L’estate meteorologica è pronta a partire col botto, e il ponte del 2 Giugno 2025 si preannuncia come uno degli eventi meteo più interessanti e contrastati di questa fine di primavera. L’Italia, infatti, sarà teatro di un vero e proprio scontro tra masse d’aria opposte, con conseguenze molto diverse da regione a regione.

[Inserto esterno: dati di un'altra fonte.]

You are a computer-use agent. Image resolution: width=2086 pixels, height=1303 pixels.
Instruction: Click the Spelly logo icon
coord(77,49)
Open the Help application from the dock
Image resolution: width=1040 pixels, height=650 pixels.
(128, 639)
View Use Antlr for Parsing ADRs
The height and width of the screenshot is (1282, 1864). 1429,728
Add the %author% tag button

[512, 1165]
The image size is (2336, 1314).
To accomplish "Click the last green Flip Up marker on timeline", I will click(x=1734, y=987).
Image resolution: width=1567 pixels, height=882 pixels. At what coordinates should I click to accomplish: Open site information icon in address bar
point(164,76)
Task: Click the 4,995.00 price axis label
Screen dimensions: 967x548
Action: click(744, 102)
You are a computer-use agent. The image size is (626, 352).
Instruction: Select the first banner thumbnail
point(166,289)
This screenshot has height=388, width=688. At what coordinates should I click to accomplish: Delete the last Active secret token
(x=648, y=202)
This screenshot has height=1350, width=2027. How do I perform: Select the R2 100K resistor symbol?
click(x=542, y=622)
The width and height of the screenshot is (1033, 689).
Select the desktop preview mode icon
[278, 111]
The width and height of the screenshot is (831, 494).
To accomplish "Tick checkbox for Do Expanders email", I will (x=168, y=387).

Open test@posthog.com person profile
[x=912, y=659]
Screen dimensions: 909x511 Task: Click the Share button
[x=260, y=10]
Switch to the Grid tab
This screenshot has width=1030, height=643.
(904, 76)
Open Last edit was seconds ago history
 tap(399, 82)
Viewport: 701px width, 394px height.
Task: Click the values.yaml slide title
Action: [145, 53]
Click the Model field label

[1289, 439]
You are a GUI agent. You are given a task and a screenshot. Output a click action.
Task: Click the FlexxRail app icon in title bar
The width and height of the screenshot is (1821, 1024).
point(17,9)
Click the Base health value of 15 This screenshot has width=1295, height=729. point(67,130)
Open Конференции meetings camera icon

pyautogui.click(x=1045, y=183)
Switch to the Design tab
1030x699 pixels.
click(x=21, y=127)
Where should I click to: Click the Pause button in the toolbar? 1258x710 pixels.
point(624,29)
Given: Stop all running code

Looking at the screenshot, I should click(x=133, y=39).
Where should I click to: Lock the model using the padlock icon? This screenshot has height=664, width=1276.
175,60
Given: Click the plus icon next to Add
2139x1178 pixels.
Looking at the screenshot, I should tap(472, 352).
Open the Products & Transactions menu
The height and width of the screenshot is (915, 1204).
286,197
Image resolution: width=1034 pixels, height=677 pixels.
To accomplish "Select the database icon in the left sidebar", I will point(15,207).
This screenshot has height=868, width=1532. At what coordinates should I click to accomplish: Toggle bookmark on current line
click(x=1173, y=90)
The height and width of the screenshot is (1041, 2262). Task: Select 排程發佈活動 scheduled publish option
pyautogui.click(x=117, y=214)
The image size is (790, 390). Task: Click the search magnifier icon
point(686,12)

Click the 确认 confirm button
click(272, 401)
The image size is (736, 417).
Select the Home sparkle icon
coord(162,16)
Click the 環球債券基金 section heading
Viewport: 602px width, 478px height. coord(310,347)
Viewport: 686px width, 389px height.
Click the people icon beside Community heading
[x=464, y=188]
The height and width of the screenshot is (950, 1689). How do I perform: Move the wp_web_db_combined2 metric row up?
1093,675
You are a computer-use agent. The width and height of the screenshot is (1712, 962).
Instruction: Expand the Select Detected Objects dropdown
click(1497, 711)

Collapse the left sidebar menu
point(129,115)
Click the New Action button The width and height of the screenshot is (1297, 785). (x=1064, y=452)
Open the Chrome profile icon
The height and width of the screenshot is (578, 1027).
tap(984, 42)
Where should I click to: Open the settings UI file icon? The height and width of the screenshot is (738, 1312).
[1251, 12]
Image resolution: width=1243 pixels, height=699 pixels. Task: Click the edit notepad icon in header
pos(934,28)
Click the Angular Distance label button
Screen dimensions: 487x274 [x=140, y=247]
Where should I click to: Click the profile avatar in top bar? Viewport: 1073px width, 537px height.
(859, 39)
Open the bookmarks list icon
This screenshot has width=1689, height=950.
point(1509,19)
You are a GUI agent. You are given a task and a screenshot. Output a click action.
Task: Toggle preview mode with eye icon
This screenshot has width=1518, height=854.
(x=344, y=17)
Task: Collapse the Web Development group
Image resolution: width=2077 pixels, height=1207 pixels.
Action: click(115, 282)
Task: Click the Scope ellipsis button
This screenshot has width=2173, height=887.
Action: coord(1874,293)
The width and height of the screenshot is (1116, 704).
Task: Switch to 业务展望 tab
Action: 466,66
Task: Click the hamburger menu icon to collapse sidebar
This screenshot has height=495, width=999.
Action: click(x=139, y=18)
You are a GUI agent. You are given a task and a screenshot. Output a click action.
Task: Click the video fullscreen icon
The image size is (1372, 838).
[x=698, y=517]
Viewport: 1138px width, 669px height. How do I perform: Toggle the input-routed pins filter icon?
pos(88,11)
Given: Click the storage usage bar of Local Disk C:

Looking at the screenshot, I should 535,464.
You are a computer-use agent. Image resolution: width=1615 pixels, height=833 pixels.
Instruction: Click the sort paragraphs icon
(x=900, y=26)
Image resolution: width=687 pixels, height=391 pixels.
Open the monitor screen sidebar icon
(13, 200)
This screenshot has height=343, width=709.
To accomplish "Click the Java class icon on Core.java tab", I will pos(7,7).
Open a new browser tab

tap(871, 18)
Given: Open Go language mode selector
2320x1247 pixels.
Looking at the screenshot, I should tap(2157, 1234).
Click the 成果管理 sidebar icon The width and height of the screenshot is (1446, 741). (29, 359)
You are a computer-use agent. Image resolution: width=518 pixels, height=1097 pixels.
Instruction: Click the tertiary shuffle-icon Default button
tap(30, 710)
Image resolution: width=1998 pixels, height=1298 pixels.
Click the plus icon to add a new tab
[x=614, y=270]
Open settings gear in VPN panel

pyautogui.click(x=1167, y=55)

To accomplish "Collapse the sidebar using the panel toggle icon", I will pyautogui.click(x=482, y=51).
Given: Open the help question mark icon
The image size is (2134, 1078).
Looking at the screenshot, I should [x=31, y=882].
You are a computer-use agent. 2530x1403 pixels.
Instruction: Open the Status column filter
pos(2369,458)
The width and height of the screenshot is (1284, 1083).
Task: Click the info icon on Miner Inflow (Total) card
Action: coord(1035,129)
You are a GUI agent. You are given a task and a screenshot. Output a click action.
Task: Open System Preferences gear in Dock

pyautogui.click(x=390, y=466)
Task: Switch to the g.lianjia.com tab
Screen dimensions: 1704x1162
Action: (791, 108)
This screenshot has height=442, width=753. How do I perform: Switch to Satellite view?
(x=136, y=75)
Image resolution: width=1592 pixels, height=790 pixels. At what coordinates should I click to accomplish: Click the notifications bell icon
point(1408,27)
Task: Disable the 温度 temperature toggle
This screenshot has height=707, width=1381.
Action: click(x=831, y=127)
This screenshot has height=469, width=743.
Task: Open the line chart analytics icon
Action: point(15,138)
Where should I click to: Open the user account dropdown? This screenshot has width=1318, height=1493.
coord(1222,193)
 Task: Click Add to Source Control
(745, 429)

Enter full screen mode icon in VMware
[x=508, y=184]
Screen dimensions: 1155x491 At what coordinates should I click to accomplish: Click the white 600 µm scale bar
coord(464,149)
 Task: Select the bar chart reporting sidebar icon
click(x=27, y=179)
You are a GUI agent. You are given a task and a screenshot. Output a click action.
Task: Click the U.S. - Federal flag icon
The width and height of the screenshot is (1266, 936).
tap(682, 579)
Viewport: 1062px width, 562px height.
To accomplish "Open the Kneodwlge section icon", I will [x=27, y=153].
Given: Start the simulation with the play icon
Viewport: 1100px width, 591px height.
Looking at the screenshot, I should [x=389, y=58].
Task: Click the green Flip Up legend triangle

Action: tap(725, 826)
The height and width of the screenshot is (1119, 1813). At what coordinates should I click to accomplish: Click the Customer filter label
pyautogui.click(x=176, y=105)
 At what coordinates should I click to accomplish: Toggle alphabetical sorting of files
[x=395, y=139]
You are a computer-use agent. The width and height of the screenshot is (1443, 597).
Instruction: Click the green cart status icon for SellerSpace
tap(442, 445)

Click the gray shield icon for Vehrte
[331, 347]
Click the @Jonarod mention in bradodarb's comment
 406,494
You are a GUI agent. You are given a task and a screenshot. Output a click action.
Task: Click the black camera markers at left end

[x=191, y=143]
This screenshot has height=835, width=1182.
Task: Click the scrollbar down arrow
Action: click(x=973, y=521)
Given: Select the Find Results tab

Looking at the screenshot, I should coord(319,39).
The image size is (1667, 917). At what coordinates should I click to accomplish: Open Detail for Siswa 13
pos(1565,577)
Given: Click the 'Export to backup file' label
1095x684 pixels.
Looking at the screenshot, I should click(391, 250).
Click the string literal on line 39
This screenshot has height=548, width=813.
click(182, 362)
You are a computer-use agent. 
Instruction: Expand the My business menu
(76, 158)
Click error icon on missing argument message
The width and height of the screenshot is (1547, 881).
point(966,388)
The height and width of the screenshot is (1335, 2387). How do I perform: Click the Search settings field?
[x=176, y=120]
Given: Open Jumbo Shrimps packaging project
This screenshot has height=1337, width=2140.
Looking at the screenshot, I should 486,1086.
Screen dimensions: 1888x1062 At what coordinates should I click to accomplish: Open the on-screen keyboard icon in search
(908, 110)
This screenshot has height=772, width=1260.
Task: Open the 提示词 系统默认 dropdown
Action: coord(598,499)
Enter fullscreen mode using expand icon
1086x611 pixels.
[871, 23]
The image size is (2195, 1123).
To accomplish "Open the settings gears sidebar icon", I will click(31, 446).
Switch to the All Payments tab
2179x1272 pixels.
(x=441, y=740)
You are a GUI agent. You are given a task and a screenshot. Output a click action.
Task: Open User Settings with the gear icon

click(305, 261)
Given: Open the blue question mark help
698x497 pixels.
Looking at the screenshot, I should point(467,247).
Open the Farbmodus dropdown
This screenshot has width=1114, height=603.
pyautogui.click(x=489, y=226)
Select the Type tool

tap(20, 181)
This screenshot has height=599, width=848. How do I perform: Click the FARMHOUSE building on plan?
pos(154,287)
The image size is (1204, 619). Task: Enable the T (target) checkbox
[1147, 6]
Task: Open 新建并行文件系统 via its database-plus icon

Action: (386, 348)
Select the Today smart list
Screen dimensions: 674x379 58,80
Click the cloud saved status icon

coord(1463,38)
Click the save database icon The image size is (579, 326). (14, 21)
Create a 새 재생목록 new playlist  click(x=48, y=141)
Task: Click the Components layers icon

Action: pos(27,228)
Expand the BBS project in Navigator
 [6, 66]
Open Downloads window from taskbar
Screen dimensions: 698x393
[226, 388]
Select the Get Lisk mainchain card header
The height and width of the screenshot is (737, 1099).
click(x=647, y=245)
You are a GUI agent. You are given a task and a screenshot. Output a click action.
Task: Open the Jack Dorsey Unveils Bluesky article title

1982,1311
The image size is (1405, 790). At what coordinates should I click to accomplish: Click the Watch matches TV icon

Un ponte dominato dall’anticiclone africano
Dopo settimane di indecisioni atmosferiche, l’anticiclone torna protagonista sulla scena europea, ma questa volta non sarà il classico Azzorriano blando. Al contrario, si presenterà in forma molto più potente e duratura, assumendo progressivamente caratteristiche nordafricane. Questo cambiamento si tradurrà in un vero e proprio richiamo di aria rovente dal Sahara occidentale, una delle aree più calde del pianeta.
A partire da domenica 1° Giugno, giorno che segna anche l’inizio ufficiale dell’estate meteorologica, il caldo salirà in cattedra, soprattutto lungo la fascia centrale e meridionale della nostra penisola. Le temperature si porteranno ben oltre le medie stagionali, con punte che nei settori interni di Toscana, Umbria, Lazio, Puglia e Sicilia potranno facilmente raggiungere e superare i 32-33 gradi Celsius. L’aria sarà spesso afosa e il cielo quasi sempre sereno, con qualche velatura di passaggio nelle ore più calde.
Ma attenzione ai temporali!
Il 2 Giugno, giorno in cui si celebra la Festa della Repubblica Italiana, vedrà il Paese diviso meteorologicamente in due. Mentre il Centro-Sud continuerà a fare i conti con un’ondata di caldo precoce, il Nord Italia sarà coinvolto da un contesto atmosferico ben più instabile.
In alta quota, infatti, correnti fresche atlantiche si faranno strada sul margine superiore dell’anticiclone africano, generando contrasti termici molto accentuati. E sarà proprio in questa fascia di transizione, che include le regioni settentrionali, che si svilupperanno fenomeni temporaleschi anche di forte intensità.
Rischio elevato al Nord
Le aree più a rischio durante questo ponte festivo saranno soprattutto Piemonte, Valle d’Aosta, Lombardia, Trentino-Alto Adige, Veneto settentrionale e Friuli Venezia Giulia. In questi territori, le condizioni meteo saranno tutto fuorché stabili.
I temporali potrebbero manifestarsi già dalla notte tra domenica e lunedì, e poi ripresentarsi in maniera più intensa nel pomeriggio e nella serata del 2 Giugno. Si tratterà, in molti casi, di temporali a carattere esplosivo, con grandinate locali, colpi di vento molto forti e il possibile sviluppo di downburst – raffiche discendenti violente – che in alcuni casi potrebbero superare i 100 km/h.
Queste condizioni meteo rappresentano un pericolo concreto soprattutto in contesti montani o collinari, nonché per chi ha in programma gite all’aperto o picnic in zone rurali. È fondamentale seguire gli aggiornamenti meteo locali e monitorare con attenzione l’evolversi della situazione nelle ore immediatamente precedenti agli spostamenti.